| TASK DIRECTIONS |
Starting at the line that contains "Instruction: Click the disabled", repeat each line exactly until the records end, keeping both the first and the last.

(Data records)

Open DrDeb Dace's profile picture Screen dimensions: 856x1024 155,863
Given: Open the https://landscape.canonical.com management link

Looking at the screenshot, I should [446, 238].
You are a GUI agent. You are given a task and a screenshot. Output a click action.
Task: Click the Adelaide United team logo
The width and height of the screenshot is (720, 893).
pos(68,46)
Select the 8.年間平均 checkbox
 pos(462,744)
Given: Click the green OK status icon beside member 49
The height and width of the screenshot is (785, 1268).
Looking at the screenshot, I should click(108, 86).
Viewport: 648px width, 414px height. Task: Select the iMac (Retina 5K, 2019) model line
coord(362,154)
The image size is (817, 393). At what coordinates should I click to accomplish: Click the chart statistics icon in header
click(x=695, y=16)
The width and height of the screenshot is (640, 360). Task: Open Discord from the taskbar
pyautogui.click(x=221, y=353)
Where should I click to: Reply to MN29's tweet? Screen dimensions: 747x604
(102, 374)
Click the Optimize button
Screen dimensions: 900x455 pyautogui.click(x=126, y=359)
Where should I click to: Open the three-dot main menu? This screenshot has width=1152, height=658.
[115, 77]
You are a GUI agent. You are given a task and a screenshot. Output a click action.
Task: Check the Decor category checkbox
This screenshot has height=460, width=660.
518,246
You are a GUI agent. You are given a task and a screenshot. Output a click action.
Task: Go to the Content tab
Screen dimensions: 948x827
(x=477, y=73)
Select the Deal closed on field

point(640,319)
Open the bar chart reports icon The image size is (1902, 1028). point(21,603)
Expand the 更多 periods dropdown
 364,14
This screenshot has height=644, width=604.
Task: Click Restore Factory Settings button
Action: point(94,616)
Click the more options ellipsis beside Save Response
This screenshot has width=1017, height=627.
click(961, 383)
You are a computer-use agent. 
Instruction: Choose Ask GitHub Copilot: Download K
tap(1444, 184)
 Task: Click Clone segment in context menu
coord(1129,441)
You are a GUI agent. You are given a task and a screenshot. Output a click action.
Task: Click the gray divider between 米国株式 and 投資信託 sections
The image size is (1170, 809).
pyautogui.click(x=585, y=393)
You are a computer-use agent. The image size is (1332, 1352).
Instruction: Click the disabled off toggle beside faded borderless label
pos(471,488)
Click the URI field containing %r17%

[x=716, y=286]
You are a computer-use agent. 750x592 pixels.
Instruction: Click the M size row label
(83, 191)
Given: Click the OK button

| SOLUTION FOR THIS EXERCISE |
Instruction: Click the disabled off toggle beside faded borderless label
pos(471,488)
Click the URI field containing %r17%

[x=716, y=286]
You are a computer-use agent. 750x592 pixels.
Instruction: Click the M size row label
(83, 191)
Given: Click the OK button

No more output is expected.